United States District Court, D. South Carolina
December 31, 2014
Raymond Edward Chestnut, Plaintiff,
J. Comstock, discipline hearing officer, in her individual capacity, Defendant.
SHIVA V. HODGES, Magistrate Judge.
Plaintiff Raymond Edward Chestnut, proceeding pro se and in forma pauperis, filed this action pursuant to 42 U.S.C. § 1983 and Bivens v. Six Unknown Agents of Federal Bureau of Narcotics, 403 U.S. 388 (1971). Plaintiff sues J. Comstock, a Bureau of Prisons discipline hearing officer, in her individual capacity ("Defendant") for allegedly not providing him due process. This matter comes before the court on (1) Plaintiff's motion to amend the amended complaint [ECF No. 29] and (2) Plaintiff's failure to respond to Defendant's motion to dismiss/summary judgment [ECF No. 24]. Pursuant to the provisions of 28 U.S.C. § 636(b) and Local Civ. Rule 73.02(B)(2)(d) (D.S.C.), this matter has been referred to the undersigned for all pretrial proceedings.

◆ Task 1
Reproduce the rows from the line with "At what coordinates should I click to accomplish: Open Help" up to and including the line with "will [x=40, y=713].", word for word.

◆ Extracted material
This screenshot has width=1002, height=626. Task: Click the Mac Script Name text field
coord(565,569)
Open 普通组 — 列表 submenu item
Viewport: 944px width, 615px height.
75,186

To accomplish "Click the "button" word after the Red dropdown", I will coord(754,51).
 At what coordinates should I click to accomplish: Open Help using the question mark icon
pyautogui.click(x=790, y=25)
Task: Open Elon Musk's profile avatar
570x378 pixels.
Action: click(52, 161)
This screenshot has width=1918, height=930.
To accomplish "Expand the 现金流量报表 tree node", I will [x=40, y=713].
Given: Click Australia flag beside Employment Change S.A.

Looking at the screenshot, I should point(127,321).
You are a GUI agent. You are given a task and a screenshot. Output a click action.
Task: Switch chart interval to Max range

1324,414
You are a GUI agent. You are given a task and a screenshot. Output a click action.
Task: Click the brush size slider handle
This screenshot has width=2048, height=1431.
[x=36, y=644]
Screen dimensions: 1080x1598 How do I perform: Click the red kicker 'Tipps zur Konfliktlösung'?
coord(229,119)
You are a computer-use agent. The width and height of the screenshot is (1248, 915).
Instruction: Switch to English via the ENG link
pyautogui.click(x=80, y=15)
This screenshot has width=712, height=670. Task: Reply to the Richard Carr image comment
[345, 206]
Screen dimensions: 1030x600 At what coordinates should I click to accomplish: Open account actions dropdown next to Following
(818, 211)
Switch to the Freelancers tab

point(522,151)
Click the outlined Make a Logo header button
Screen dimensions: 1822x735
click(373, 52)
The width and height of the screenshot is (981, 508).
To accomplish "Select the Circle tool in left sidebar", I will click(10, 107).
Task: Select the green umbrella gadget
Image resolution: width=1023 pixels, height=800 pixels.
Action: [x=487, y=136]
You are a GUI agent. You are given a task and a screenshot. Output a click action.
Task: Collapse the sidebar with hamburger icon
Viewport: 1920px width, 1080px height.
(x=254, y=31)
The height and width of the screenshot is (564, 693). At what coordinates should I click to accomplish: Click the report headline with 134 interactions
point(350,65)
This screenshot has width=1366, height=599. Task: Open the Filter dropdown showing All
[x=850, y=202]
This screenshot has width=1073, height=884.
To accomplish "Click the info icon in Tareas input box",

◆ Task 2
According to the court document, why does the plaintiff sue J. Comstock?

◆ Complete response 1
 At what coordinates should I click to accomplish: Open Help using the question mark icon
pyautogui.click(x=790, y=25)
Task: Open Elon Musk's profile avatar
570x378 pixels.
Action: click(52, 161)
This screenshot has width=1918, height=930.
To accomplish "Expand the 现金流量报表 tree node", I will [x=40, y=713].

◆ Complete response 2
He sues J. Comstock, a Bureau of Prisons discipline hearing officer, in her individual capacity for allegedly not providing him due process.